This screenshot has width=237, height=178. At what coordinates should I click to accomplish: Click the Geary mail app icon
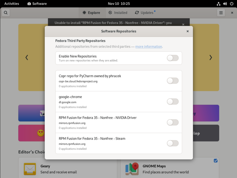point(30,169)
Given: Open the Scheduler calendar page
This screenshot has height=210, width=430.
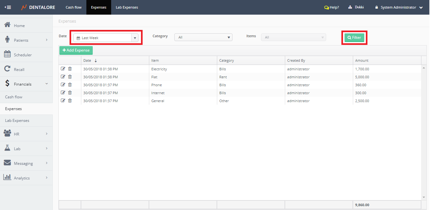Looking at the screenshot, I should [23, 55].
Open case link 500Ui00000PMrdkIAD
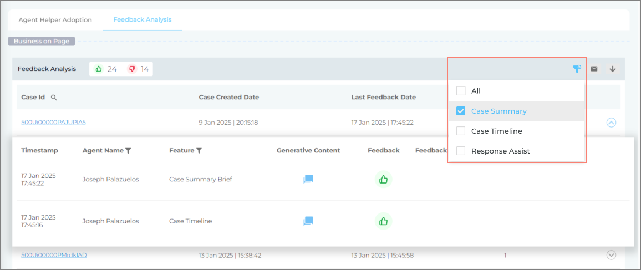The width and height of the screenshot is (641, 270). coord(54,255)
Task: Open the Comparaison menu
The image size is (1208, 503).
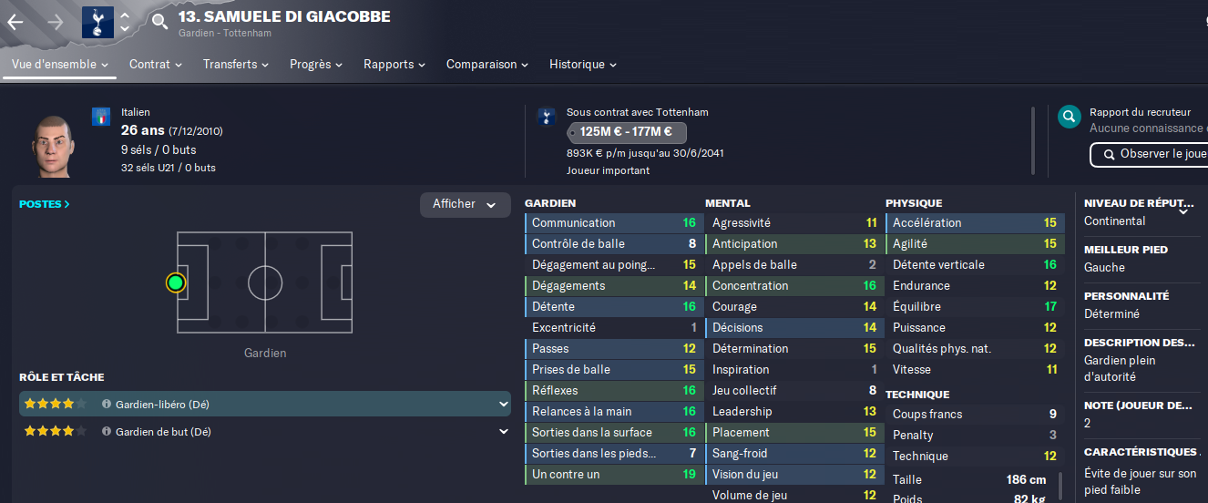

◆ ◆ ◆

◆ WORK INSTRUCTIONS ◆
Nothing but the lines from the one containing "Given: Open the Scheduler calendar page" through the end of the listing should be printed, each exactly as it appears and without pictures.

◆ EXERCISE RESPONSE ◆
Given: Open the Scheduler calendar page
This screenshot has height=210, width=430.
Looking at the screenshot, I should [23, 55].
Open case link 500Ui00000PMrdkIAD
The width and height of the screenshot is (641, 270). coord(54,255)
Task: Open the Comparaison menu
The image size is (1208, 503).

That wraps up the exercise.